L’inspection générale de la police nationale (IGPN) a été saisie d’une enquête visant trois policiers du commissariat de Sarcelles (Val-d’Oise) après qu’un homme a dénoncé des violences et un viol durant sa garde à vue, a annoncé lundi 20 avril à l’Agence France-Presse (AFP) le parquet de Pontoise, confirmant une information du Parisien.
Les faits dénoncés auraient été commis vendredi 17 avril au cours de la garde à vue d’un homme arrêté pour détention de stupéfiants, a précisé le parquet.
Selon Le Parisien, cet homme, connu des services de police, affirme avoir été « frappé alors qu’il se trouvait menotté à un banc », avant d’être conduit dans les toilettes où, « à l’abri des caméras, les policiers lui auraient introduit une matraque télescopique dans l’anus ».

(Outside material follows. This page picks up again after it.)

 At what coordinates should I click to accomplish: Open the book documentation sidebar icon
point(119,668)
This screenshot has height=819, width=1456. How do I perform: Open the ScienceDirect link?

Le parquet de Pontoise a dit à l’AFP qu’une enquête avait été ouverte pour des faits de violences ayant entraîné une incapacité totale de travail inférieure à huit jours, commis en réunion et par des personnes dépositaires de l’autorité publique, ainsi que pour viol par personne abusant de l’autorité que lui confèrent ses fonctions.
Les trois policiers concernés n’ont pas été placés en garde à vue et doivent être entendus mardi par l’IGPN, selon une source proche du dossier à l’AFP.
Les policiers ont affirmé que le gardé à vue « se serait montré extrêmement injurieux et violent » et qu’une altercation aurait éclaté après que ce dernier se serait enfermé dans les toilettes, refusant d’en sortir, selon Le Parisien.
L’homme a été remis en liberté et les faits de détention de stupéfiants qui lui étaient reprochés ont fait l’objet d’un classement sans suite.